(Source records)

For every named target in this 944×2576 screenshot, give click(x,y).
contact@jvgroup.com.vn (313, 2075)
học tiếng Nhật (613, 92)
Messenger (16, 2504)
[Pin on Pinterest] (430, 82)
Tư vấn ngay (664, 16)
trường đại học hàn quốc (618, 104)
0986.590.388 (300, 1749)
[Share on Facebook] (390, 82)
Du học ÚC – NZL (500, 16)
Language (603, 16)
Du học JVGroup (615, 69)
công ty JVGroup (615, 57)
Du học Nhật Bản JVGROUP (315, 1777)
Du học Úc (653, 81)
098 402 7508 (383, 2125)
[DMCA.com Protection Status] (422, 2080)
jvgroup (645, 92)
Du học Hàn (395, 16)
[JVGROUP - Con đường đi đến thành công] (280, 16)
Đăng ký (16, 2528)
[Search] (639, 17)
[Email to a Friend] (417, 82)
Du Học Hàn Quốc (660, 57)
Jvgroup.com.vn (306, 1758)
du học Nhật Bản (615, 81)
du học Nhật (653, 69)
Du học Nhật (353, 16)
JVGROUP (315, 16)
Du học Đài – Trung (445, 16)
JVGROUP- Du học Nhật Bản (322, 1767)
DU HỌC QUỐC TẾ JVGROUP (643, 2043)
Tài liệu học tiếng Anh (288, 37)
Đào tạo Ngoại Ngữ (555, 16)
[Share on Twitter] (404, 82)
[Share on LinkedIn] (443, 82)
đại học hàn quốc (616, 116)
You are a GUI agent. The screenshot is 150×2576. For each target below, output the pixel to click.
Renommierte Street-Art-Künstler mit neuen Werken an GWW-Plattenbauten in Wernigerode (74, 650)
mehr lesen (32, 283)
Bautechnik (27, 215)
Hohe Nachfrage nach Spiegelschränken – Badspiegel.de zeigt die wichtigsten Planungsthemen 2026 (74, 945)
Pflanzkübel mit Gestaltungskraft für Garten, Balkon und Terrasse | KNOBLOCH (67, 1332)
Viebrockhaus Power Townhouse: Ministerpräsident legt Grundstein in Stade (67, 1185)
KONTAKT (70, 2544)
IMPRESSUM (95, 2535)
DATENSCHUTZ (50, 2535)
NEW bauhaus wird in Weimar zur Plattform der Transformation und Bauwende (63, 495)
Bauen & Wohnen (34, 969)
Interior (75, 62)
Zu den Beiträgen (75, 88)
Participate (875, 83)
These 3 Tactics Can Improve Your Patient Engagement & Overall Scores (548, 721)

| EXERCISE |
Reproduce nothing but the lines from the line containing "Tài liệu học tiếng Anh (288, 37)" to the last line of the data, each exactly as written.

| EXERCISE OUTPUT |
Tài liệu học tiếng Anh (288, 37)
Đào tạo Ngoại Ngữ (555, 16)
[Share on Twitter] (404, 82)
[Share on LinkedIn] (443, 82)
đại học hàn quốc (616, 116)
You are a GUI agent. The screenshot is 150×2576. For each target below, output the pixel to click.
Renommierte Street-Art-Künstler mit neuen Werken an GWW-Plattenbauten in Wernigerode (74, 650)
mehr lesen (32, 283)
Bautechnik (27, 215)
Hohe Nachfrage nach Spiegelschränken – Badspiegel.de zeigt die wichtigsten Planungsthemen 2026 (74, 945)
Pflanzkübel mit Gestaltungskraft für Garten, Balkon und Terrasse | KNOBLOCH (67, 1332)
Viebrockhaus Power Townhouse: Ministerpräsident legt Grundstein in Stade (67, 1185)
KONTAKT (70, 2544)
IMPRESSUM (95, 2535)
DATENSCHUTZ (50, 2535)
NEW bauhaus wird in Weimar zur Plattform der Transformation und Bauwende (63, 495)
Bauen & Wohnen (34, 969)
Interior (75, 62)
Zu den Beiträgen (75, 88)
Participate (875, 83)
These 3 Tactics Can Improve Your Patient Engagement & Overall Scores (548, 721)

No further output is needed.